**Work request**
Using the listing below, print exactly everything from the line with "24865 Hospitality Place, Murrieta, CA" down to the line with "2023年10月 (25, 1704)", both included, and nothing more.

###

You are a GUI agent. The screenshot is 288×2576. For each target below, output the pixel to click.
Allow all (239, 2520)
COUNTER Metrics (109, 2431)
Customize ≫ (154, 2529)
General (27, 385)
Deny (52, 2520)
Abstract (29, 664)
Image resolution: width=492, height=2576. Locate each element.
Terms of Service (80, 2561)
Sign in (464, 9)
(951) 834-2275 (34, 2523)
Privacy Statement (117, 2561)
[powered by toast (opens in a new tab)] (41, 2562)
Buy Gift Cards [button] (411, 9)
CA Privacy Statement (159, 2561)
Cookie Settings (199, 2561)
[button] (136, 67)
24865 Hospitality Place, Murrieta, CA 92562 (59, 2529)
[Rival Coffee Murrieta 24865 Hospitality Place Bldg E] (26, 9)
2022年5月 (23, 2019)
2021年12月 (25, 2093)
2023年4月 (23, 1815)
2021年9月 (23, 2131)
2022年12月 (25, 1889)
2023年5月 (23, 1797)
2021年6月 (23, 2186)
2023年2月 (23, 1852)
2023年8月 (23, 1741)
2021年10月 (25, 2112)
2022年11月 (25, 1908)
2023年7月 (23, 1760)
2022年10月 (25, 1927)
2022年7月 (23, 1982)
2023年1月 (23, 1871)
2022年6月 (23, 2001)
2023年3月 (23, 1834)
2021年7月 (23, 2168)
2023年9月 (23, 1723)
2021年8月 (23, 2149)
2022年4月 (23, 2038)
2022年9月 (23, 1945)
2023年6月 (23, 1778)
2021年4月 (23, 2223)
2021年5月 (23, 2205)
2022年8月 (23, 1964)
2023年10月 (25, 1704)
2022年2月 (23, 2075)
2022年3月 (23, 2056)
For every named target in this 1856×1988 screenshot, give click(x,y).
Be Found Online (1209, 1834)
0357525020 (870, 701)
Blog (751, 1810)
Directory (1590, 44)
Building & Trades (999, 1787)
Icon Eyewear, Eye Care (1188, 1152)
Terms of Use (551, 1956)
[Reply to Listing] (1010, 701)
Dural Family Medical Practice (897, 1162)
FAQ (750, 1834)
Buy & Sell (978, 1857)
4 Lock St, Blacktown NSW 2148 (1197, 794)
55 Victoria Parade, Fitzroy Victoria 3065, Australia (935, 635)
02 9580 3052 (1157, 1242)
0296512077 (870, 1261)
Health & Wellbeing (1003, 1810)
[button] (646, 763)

###

**Answer to this exercise**
24865 Hospitality Place, Murrieta, CA 92562 (59, 2529)
[Rival Coffee Murrieta 24865 Hospitality Place Bldg E] (26, 9)
2022年5月 (23, 2019)
2021年12月 (25, 2093)
2023年4月 (23, 1815)
2021年9月 (23, 2131)
2022年12月 (25, 1889)
2023年5月 (23, 1797)
2021年6月 (23, 2186)
2023年2月 (23, 1852)
2023年8月 (23, 1741)
2021年10月 (25, 2112)
2022年11月 (25, 1908)
2023年7月 (23, 1760)
2022年10月 (25, 1927)
2022年7月 (23, 1982)
2023年1月 (23, 1871)
2022年6月 (23, 2001)
2023年3月 (23, 1834)
2021年7月 (23, 2168)
2023年9月 (23, 1723)
2021年8月 (23, 2149)
2022年4月 (23, 2038)
2022年9月 (23, 1945)
2023年6月 (23, 1778)
2021年4月 (23, 2223)
2021年5月 (23, 2205)
2022年8月 (23, 1964)
2023年10月 (25, 1704)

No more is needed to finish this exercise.